Centuries of June (w/Stan Brakhage, 16mm, 10 minutes)

Stan Brakhage’s note about this film, from the Filmmakers’ Cooperative catalog:
This film comes to exist because Joseph Cornell wished, one fine summer day, to show me the old homes of his beloved Flushing. One of them had been torn down and another beside it was scheduled for demolition. In torment (similar to that which had prompted him to ask me to photograph the Third Ave. Elevated before it was destroyed) he suggested we spend the afternoon preserving "the world of this house," its environs. It would be too strong a word to say he "directed" my photography; and yet his presence and constant suggestions (often simply by a lift of the hand, or lifted eyebrows even) made this film entirely his. He then spent years editing it, incorporating "re-takes" into the film's natural progress, savoring and lovingly using almost every bit of the footage. And then he gave it to me, "in memory of that afternoon."

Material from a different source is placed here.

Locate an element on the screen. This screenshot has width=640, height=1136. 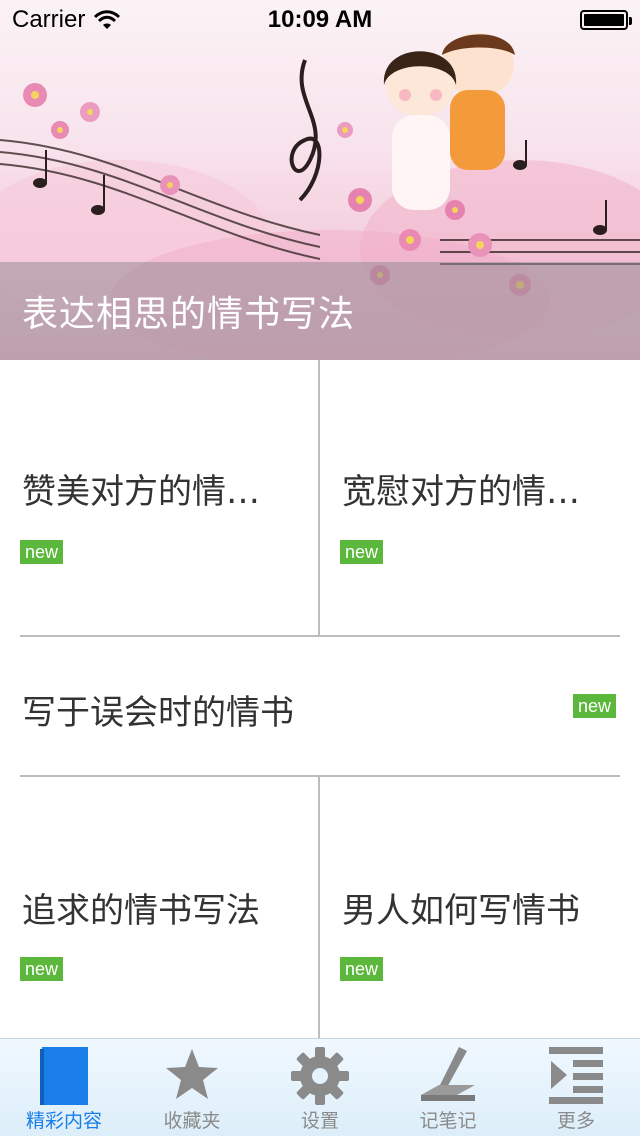
tab-featured: 精彩内容 is located at coordinates (64, 1088).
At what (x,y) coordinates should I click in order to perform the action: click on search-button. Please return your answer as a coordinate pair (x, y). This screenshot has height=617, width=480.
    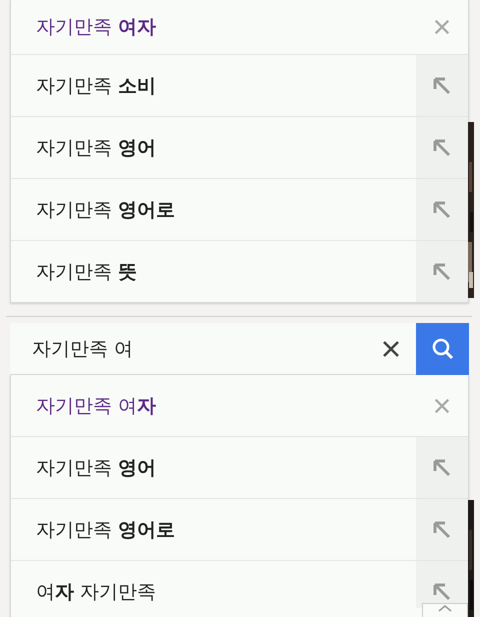
    Looking at the image, I should click on (442, 349).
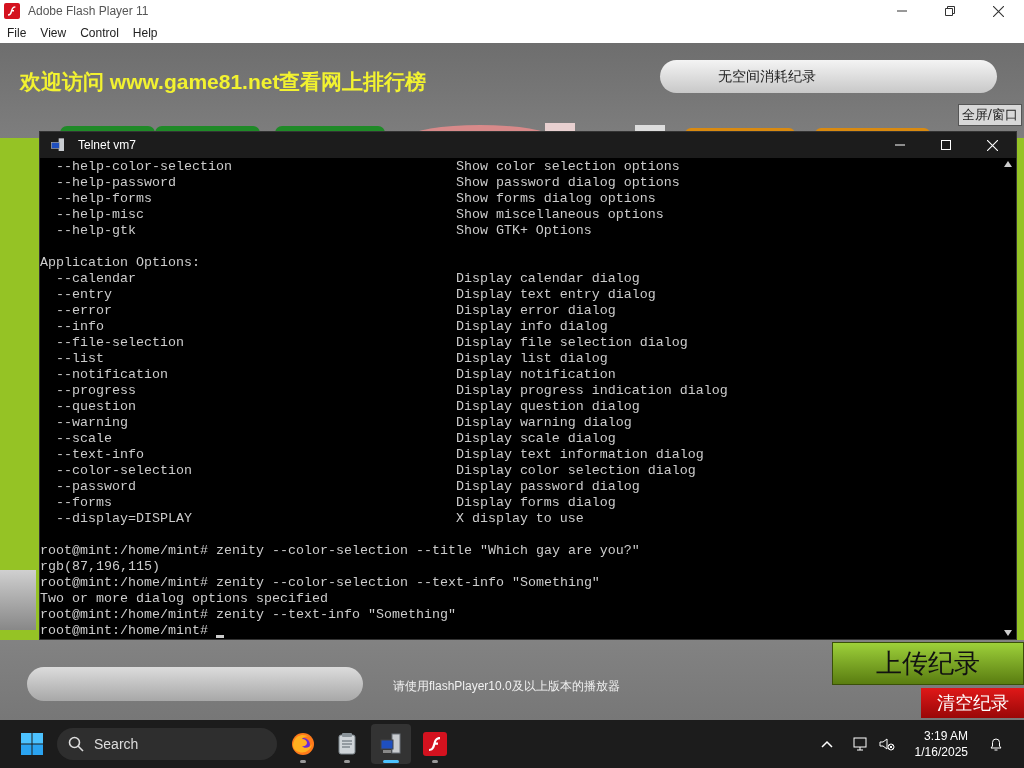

Centuries of June, perhaps more than any Cornell film, is a naked attempt to capture the soul of a place and the mood of a disappearing moment. Partly this feeling is due to the circumstance of the impending destruction of the house which dominates the first part of the film, and partly it’s due to Brakhage’s agile, kinetic camera work. Approaching the house with palpable trepidation, and straining to capture a butterfly’s movement, his camera charges the film with an energy quite different from that of Burckhardt’s.
By the last third of the film, the camera has moved away from the house – already relegated to the past – to focus on a group of children playing nearby. Though the house is no longer on camera, it provides the environment for the children’s play, and its presence is still very much felt, like a ghost. The film ends lyrically, with the children walking away from both camera and house.